Open-pit mining and extraction of inert materials
The open-pit production of some precious ores and minerals is a serious threat to biodiversity in areas of high natural value (Sakar, Eastern Rhodopes, the Balkan Mountains and the Sredna Gora Mountains). Often, open quarries are built in sites of unique biodiversity. They not only irreversibly destroy the habitats of rare species but also damage the landscape.
There are also direct consequences for people, such as air and water pollution, noise, dust, etc. The chances for development of tourism and other sustainable practices, based on the natural resources of the area, are destroyed as well.
Green Balkans’ work in this area of activity is related to prevention of the construction of such open pits in regions of rich biodiversity and unique landscape, where these facilities threaten people’s health and the sustainable regional development. The requirement for re-cultivation of the areas damaged by radioactive and heavy metals and re-agents is part of the Organization’s campaign for sustainable use of resources.

Uncontrolled construction of wind turbines
These are an alternative and environmentally friendly source of energy from wind, and the State has undertaken the commitment to produce a certain percentage of the entire energy production under an “ecological” method, as well as to buy the so produced energy.

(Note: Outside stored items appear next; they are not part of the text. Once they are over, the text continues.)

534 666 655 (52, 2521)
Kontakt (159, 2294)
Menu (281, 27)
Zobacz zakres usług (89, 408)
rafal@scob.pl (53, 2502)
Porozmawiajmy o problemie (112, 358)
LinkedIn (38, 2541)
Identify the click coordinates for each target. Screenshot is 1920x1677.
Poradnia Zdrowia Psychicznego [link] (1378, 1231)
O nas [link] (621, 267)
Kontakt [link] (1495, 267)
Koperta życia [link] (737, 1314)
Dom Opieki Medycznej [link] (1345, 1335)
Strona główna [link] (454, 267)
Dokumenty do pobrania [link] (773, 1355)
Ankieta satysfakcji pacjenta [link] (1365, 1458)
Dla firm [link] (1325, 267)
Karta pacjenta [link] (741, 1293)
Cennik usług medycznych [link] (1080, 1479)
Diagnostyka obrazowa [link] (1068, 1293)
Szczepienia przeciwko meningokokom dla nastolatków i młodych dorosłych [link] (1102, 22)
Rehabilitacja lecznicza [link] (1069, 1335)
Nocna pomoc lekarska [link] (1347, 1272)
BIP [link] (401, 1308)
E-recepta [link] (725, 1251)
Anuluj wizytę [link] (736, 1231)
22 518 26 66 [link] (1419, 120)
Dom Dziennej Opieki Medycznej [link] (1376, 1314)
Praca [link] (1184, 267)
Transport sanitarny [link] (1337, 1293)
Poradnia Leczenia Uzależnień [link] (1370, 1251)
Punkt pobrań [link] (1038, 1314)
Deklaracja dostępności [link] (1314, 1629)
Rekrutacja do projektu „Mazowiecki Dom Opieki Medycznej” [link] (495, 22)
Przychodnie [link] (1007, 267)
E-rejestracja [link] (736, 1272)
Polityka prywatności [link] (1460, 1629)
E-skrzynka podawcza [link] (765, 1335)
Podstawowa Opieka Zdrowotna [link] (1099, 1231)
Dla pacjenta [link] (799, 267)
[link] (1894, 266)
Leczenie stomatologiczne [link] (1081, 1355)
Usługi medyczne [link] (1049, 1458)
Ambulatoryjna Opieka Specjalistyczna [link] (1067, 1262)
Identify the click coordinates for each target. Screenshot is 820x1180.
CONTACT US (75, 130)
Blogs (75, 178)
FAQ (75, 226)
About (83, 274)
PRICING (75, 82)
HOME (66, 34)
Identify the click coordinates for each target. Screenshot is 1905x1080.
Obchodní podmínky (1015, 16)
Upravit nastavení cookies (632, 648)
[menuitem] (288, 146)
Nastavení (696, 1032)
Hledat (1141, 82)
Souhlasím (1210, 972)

In Bulgaria, the most attractive sites for the construction of wind turbines are located along the Black Sea coast and in areas located along the biggest migration routes in Europe (Via Pontica). The construction of tens of wind turbines along birds’ migration routes turns these facilities into murderers – tens of birds of species that are rare or threatened with extinction fall victims to this source of energy.
Although wind energy plants represent an attractive business and Bulgaria has undertaken the commitment to encourage this type of production, the State has to exert strict control over the issuing of permits and Environmental Impact Assessments, taking into consideration the unique diversity of birds and their migration across Bulgaria.
Green Balkans’ activity aims at:
- implementing studies in areas envisaged for the construction of wind turbines, in order to guarantee that this will not pose any threats to bats and bird migration;
- preventing the construction of wind turbines in areas of intensive migration or in habitats of critical importance for particular species, such as the Imperial Eagle.

Uncontrolled construction of micro Water Power Plants (micro WPP)
It is a well-known fact that WPP and micro WPP represent an alternative source of “ecological” energy produced by water. However, the construction of micro WPP on alpine rivers and tributaries of changeable high-water is uncontrollable. Often, this results in their total or periodical drying-up and deteriorated ecological equilibrium throughout the region. Often, the so-called “fish passages” of the micro WPP are designed in a way that impedes fish from passing, which results in their extinction in the upper reaches of the water course. At the same time, the concrete thresholds and the metal pipes of the WPPs deface the landscape of the most picturesque parts of Bulgaria’s mountains.
For local people this means shortage of water resources and reduced possibilities for development of tourism. For nature this means extinction of animal and plant species inhabiting the rivers, as well as serious deterioration of river habitats.
At the same time, WPPs represent a profitable and high-return investment due to the commitment undertaken by the State – namely, to produce and buy energy from renewable sources.
However, there are no clear regulations, statutory criteria, and standards of water-power engineering. Thus, this noble idea is turned into a threat to nature.
Our work against the uncontrolled construction of micro WPPs aims at establishing clear rules, regulations, and control related to the construction of these facilities only in areas, where there will be no lasting and irreversible ecological consequences.